The Curmudgeon


Friday, July 01, 2005

Lentil Hazards

As is well known all over the civilised world, lentils are not to be trusted. This is because they are pulses, and thus largely undetectable without the use of a stethoscope. During the decades immediately following the European colonisation of America, when lentil burrows dotted the plains in their thousands of millions, many doctors took up lentil hunting as a profitable sideline, detecting the creatures with their surgical instruments and then dispatching them swiftly with expert blows of a suitably heavy receptionist.

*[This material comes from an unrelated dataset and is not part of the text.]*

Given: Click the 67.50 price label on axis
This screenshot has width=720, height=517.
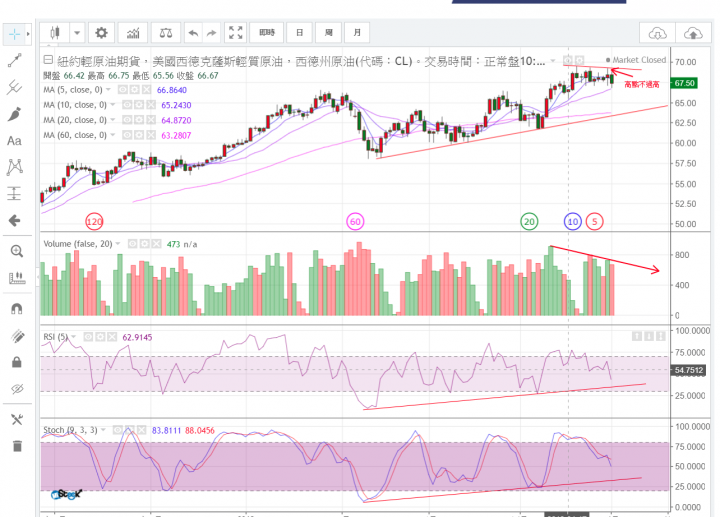Looking at the screenshot, I should tap(685, 83).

As a result of this intensive harvesting, the lentil population has declined; and in countries such as Britain, where health care is not a high priority, very few stethoscopes are available for use. Lentil hunters consequently have to stand very still wherever they happen to suspect the presence of a lentil burrow, grasping their right wrists firmly, but not too hard, in their left hands. In their right hands they hold large clubs, with which they attempt to hit and stun as many lentils as possible the moment the creatures emerge from the burrow. Some experts also favour the method of, in the jargon of the trade, "going for the jugular", whereby the hunter places his fingertips, not on the veins in the wrist, but on those in the neck, in order to detect the elusive pulses; this method does in fact work quite well, but should not be attempted by the unsupervised amateur, as it is all too easy to make a small mistake and end up beating oneself unmercifully about the head.

The lentil that you see neatly packaged in the shop is a small orange disc a few millimetres across; but of course it only attains these dimensions (not to mention the tractability common to most publicly observed lentils) after a long and arduous period of factory processing. The lentil in its natural environment is often an awesome sight, and each of the little orange discs with which you flavour your complacent soup may well have been purchased with the lives of as many as four valiant men. It is no easy matter to club a wild, vicious lentil when it leaps from its burrow, particularly if you are grasping one wrist in your other hand in an attempt to keep your finger on the pulse at all times. Many a crippled hunter who began with his finger on the pulse has ended up with several fingers in a pulse thanks to the phenomenal reflexes and ferocious temperament of the disturbed lentil.

Lentils, as everyone knows, are social creatures, and this trait remains very much part of their character even after processing, which is why they are so rarely sold singly. It is when they are alone that lentils are at their most dangerous; this accounts for there being so many of them to a bag. Should you ever drop a single lentil on the floor, be sure to find it quickly or else to drop a few of its companions after it, otherwise the suppliers cannot be responsible for the grisly consequences that will inevitably ensue. Most companies take thorough precautions to avert such consequences; for example, the bags in which lentils are sold have been carefully designed to ensure that it is extremely difficult to drop one lentil without dropping several more at the same time. Indeed, with some later models of bag, which are just finding their way onto the market, it is almost impossible to let a single lentil fall without scattering the whole lot across the floor. Naturally, this innovation has brought immense relief to the public mind.

Because of the violent nature of the lone lentil, the creatures are generally hunted in packs if at all possible. The usual way of doing this is to make certain all the lentils in a given burrow are driven to the surface simultaneously, generally by placing in the burrow three or four tomatoes - one of the lentil's few natural enemies - and then blocking off all the exits except for the one where the hunters wait with their clubs at the ready. The only circumstances in which this method can fail are when the lentils have more than the expected number of escape routes or when the tomatoes, thanks to their notoriously defective sense of direction, lose their way inside the burrow.